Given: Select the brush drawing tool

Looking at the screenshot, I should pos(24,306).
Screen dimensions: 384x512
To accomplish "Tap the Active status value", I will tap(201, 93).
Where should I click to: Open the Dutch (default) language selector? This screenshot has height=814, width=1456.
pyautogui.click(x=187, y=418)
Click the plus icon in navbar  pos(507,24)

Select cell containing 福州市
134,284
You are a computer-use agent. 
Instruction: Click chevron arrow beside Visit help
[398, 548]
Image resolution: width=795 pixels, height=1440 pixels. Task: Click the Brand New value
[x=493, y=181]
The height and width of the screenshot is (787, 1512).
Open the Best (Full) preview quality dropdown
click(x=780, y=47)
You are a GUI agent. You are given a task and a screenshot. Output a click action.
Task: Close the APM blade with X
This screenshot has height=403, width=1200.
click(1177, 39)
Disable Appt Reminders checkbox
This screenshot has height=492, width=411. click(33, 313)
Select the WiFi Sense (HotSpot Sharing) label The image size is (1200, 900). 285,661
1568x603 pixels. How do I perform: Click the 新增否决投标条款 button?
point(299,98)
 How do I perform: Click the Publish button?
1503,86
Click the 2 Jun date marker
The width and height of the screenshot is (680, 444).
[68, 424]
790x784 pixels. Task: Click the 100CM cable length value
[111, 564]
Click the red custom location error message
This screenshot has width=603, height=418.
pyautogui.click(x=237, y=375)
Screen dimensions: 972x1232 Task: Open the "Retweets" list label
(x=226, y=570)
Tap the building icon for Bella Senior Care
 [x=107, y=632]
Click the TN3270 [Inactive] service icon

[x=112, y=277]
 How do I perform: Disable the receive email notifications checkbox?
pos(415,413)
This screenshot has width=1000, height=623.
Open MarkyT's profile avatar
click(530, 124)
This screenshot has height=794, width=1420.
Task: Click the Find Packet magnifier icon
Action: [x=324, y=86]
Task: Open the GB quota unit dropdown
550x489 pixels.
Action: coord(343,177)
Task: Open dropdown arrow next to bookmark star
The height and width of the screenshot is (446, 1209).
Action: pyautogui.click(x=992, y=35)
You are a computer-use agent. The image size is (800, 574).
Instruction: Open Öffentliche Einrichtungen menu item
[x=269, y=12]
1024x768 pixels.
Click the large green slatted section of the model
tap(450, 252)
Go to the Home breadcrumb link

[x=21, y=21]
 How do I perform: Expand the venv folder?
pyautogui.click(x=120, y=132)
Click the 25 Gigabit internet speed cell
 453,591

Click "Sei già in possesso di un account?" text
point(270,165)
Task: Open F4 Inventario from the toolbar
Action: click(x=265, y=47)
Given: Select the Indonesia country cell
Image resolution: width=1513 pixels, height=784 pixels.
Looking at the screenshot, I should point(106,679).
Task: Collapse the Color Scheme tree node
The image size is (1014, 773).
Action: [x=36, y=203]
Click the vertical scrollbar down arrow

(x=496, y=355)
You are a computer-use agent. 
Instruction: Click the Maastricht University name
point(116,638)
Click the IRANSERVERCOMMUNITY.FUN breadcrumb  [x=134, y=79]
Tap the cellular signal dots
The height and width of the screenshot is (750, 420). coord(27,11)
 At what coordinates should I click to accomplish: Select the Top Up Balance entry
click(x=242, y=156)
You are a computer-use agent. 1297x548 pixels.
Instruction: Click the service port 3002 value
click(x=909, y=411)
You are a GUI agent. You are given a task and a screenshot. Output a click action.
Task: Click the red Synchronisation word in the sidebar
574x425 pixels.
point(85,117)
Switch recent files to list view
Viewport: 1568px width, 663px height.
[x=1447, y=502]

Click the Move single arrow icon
******
What you have to do ▸ Could you output, exactly and with nothing else, the lines from the start of the records through the line containing "Task: Open dropdown"?

Exercise solution ▸
Given: Select the brush drawing tool

Looking at the screenshot, I should pos(24,306).
Screen dimensions: 384x512
To accomplish "Tap the Active status value", I will tap(201, 93).
Where should I click to: Open the Dutch (default) language selector? This screenshot has height=814, width=1456.
pyautogui.click(x=187, y=418)
Click the plus icon in navbar  pos(507,24)

Select cell containing 福州市
134,284
You are a computer-use agent. 
Instruction: Click chevron arrow beside Visit help
[398, 548]
Image resolution: width=795 pixels, height=1440 pixels. Task: Click the Brand New value
[x=493, y=181]
The height and width of the screenshot is (787, 1512).
Open the Best (Full) preview quality dropdown
click(x=780, y=47)
You are a GUI agent. You are given a task and a screenshot. Output a click action.
Task: Close the APM blade with X
This screenshot has height=403, width=1200.
click(1177, 39)
Disable Appt Reminders checkbox
This screenshot has height=492, width=411. click(33, 313)
Select the WiFi Sense (HotSpot Sharing) label The image size is (1200, 900). 285,661
1568x603 pixels. How do I perform: Click the 新增否决投标条款 button?
point(299,98)
 How do I perform: Click the Publish button?
1503,86
Click the 2 Jun date marker
The width and height of the screenshot is (680, 444).
[68, 424]
790x784 pixels. Task: Click the 100CM cable length value
[111, 564]
Click the red custom location error message
This screenshot has width=603, height=418.
pyautogui.click(x=237, y=375)
Screen dimensions: 972x1232 Task: Open the "Retweets" list label
(x=226, y=570)
Tap the building icon for Bella Senior Care
 [x=107, y=632]
Click the TN3270 [Inactive] service icon

[x=112, y=277]
 How do I perform: Disable the receive email notifications checkbox?
pos(415,413)
This screenshot has width=1000, height=623.
Open MarkyT's profile avatar
click(530, 124)
This screenshot has height=794, width=1420.
Task: Click the Find Packet magnifier icon
Action: [x=324, y=86]
Task: Open the GB quota unit dropdown
550x489 pixels.
Action: coord(343,177)
Task: Open dropdown arrow next to bookmark star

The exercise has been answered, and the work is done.